El Gobierno promulgó la nueva Ley de Glaciares en medio de controversias y acciones judiciales

En Nacionales
abril 24, 2026
La normativa modifica el régimen de protección de las reservas de agua dulce y genera un fuerte rechazo de organizaciones ambientales que ya iniciaron acciones legales.

El Poder Ejecutivo nacional oficializó este viernes la promulgación de la Ley N° 27.804, conocida como la nueva Ley de Glaciares, mediante el Decreto 271/2026. Esta normativa introduce cambios profundos en el régimen de protección de las reservas de agua dulce en Argentina y fue publicada en el Boletín Oficial tras un proceso parlamentario marcado por tensiones y debates intensos. El 8 de abril, el oficialismo logró aprobar la reforma en la Cámara de Diputados con 137 votos a favor y 111 en contra, en una sesión caracterizada por la paridad y la resistencia de organizaciones civiles que intentaron frenar la aprobación hasta último momento.

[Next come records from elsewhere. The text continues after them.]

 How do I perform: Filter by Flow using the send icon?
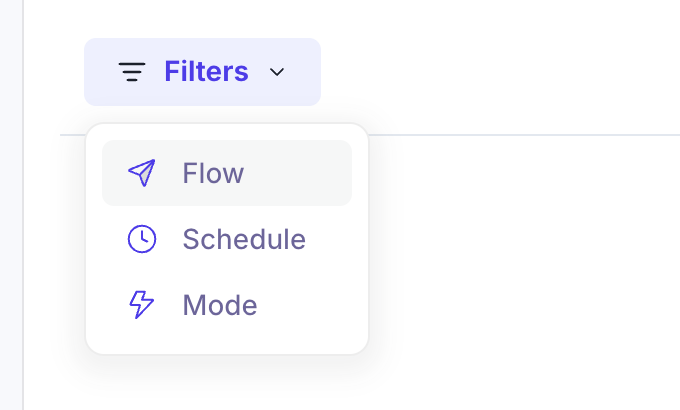click(142, 173)
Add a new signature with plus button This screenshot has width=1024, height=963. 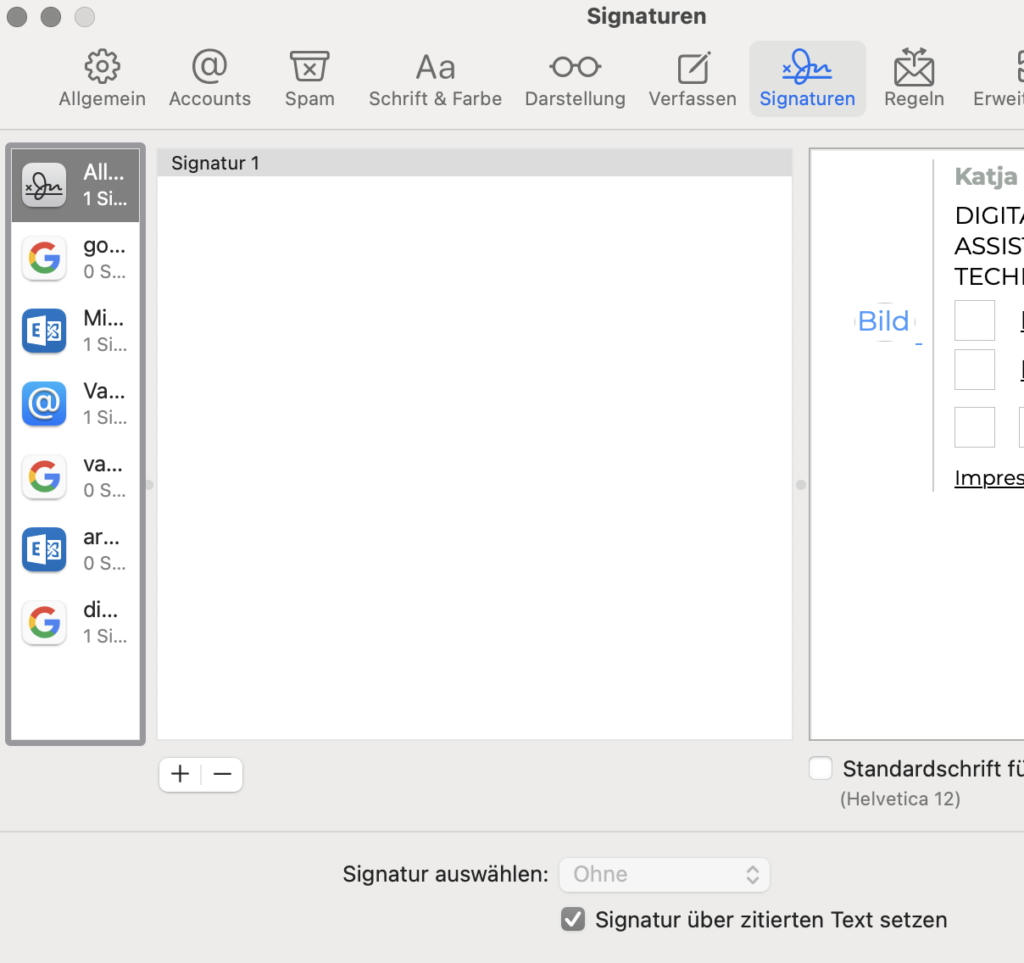(x=180, y=774)
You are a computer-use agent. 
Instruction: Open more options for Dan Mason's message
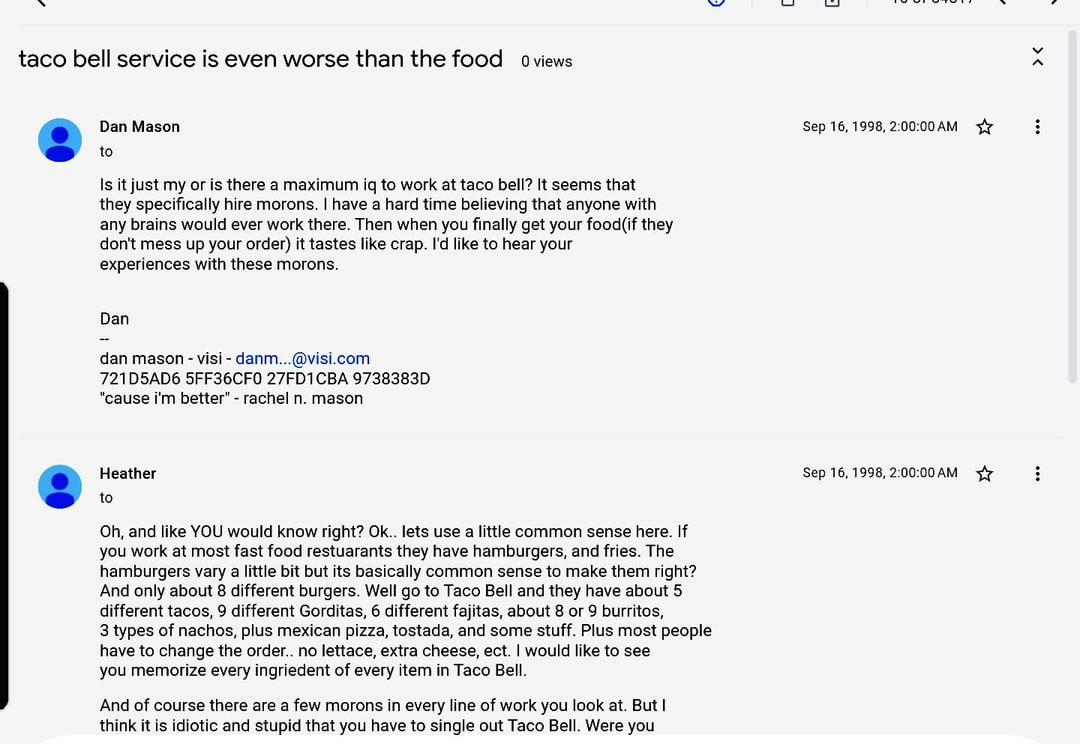[1037, 127]
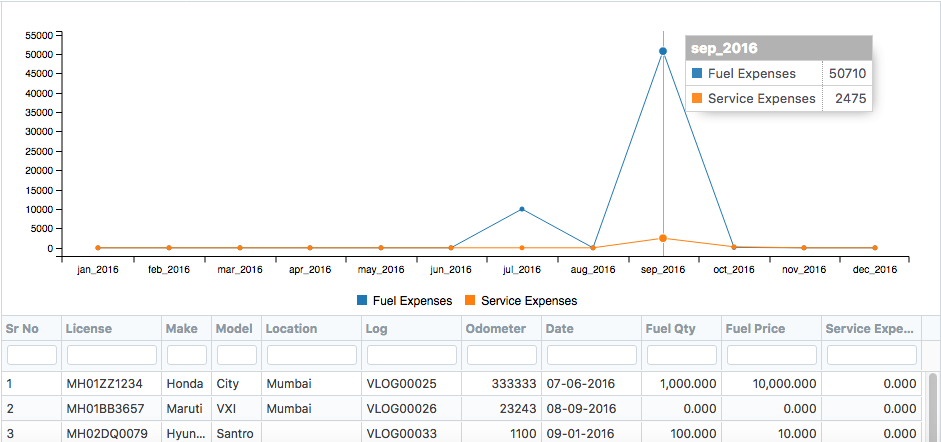Focus the Log filter input field

411,355
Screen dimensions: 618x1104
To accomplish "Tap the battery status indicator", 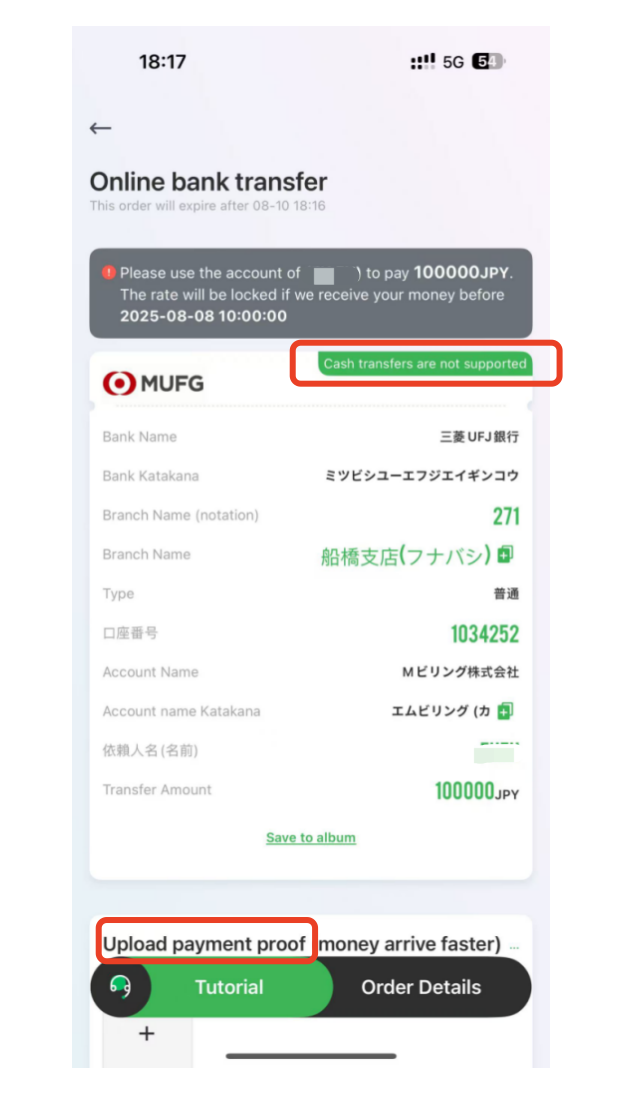I will (488, 62).
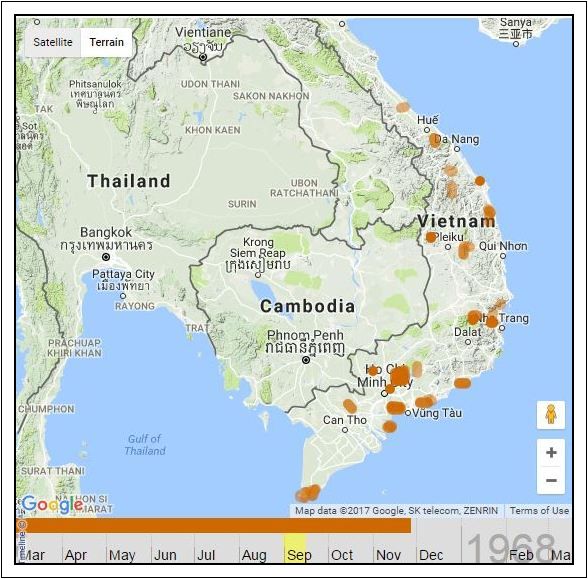Open the Terms of Use link
Image resolution: width=588 pixels, height=579 pixels.
[539, 510]
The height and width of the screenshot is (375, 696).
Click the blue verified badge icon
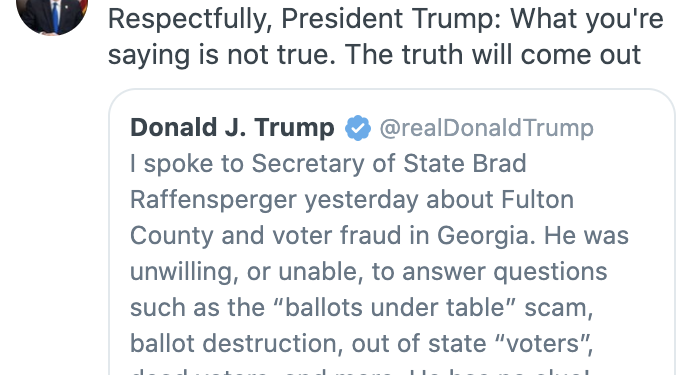[357, 128]
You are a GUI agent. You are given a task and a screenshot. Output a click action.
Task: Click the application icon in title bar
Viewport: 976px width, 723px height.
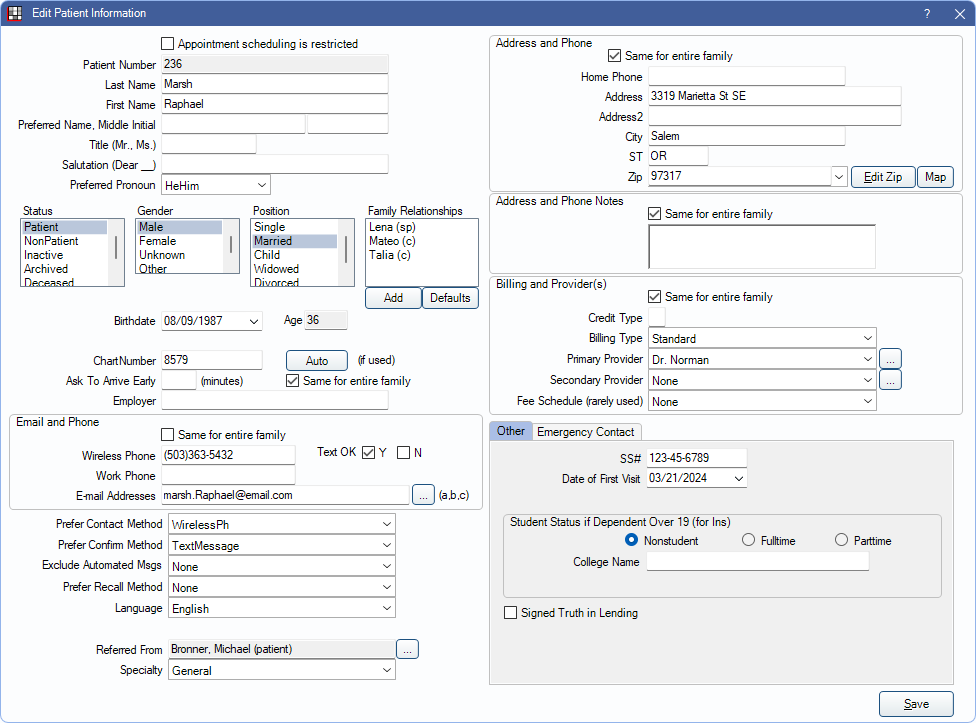click(x=15, y=13)
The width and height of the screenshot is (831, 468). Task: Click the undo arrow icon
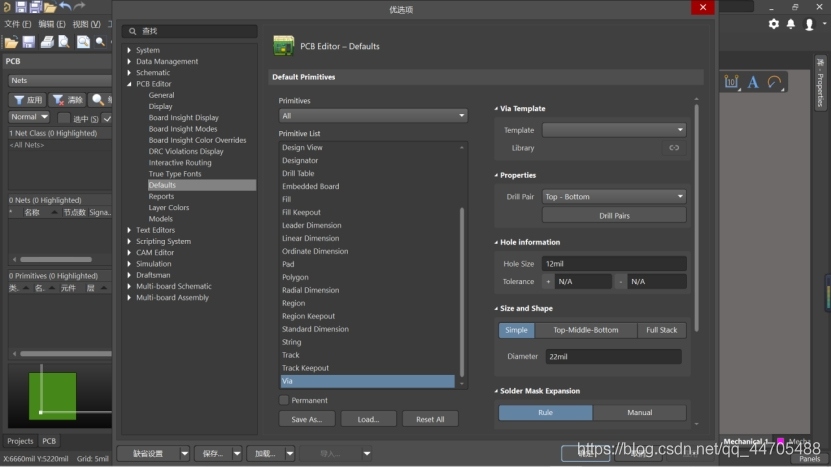click(x=66, y=6)
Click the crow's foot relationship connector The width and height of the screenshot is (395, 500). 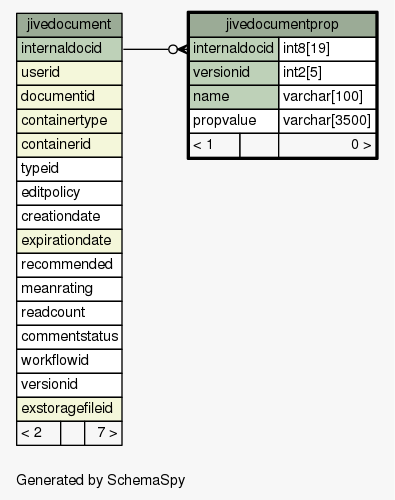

La reforma implica un cambio significativo en la gestión de los glaciares, ya que elimina la estructura centralizada que regía desde 2010 y transfiere las competencias a las provincias. Ahora, cada gobernador tiene la facultad de establecer los criterios técnicos para definir qué cuerpos de hielo y áreas periglaciares deben ser protegidos. Esta “provincialización” de la regulación reemplaza la protección uniforme y estricta establecida por la ley original, lo que significa que aquellas zonas que no cumplan con los nuevos parámetros locales podrían perder su estatus de protección especial y quedar expuestas a actividades económicas extractivas.

Desde el movimiento ambientalista, esta modificación es considerada una derrota histórica y un retroceso en materia de derechos ambientales. La principal preocupación radica en que la fragmentación de criterios técnicos puede facilitar la reactivación de proyectos mineros y extractivos en áreas que antes estaban protegidas por el Inventario Nacional de Glaciares. Los activistas advierten que al dejar la protección en manos de las provincias, muchas de las cuales tienen intereses en la explotación de recursos naturales, se viola el principio de progresividad ambiental, que establece que las nuevas leyes no pueden ser menos protectoras que las anteriores.

La reacción de la sociedad civil no se hizo esperar y la disputa ahora se traslada a la Justicia. Diversas organizaciones sociales y asambleas ciudadanas convocan a una demanda colectiva para declarar la inconstitucionalidad de la norma. El argumento principal es que los glaciares, al ser reservas de agua que alimentan cuencas compartidas por varias provincias, no pueden ser gestionados de forma aislada por cada jurisdicción, ya que su deterioro afectaría un bien común de carácter superior. Mientras el Gobierno sostiene que la ley representa un avance hacia el federalismo y el desarrollo económico, los ambientalistas alertan que se está comprometiendo la seguridad hídrica futura a cambio de beneficios económicos inmediatos.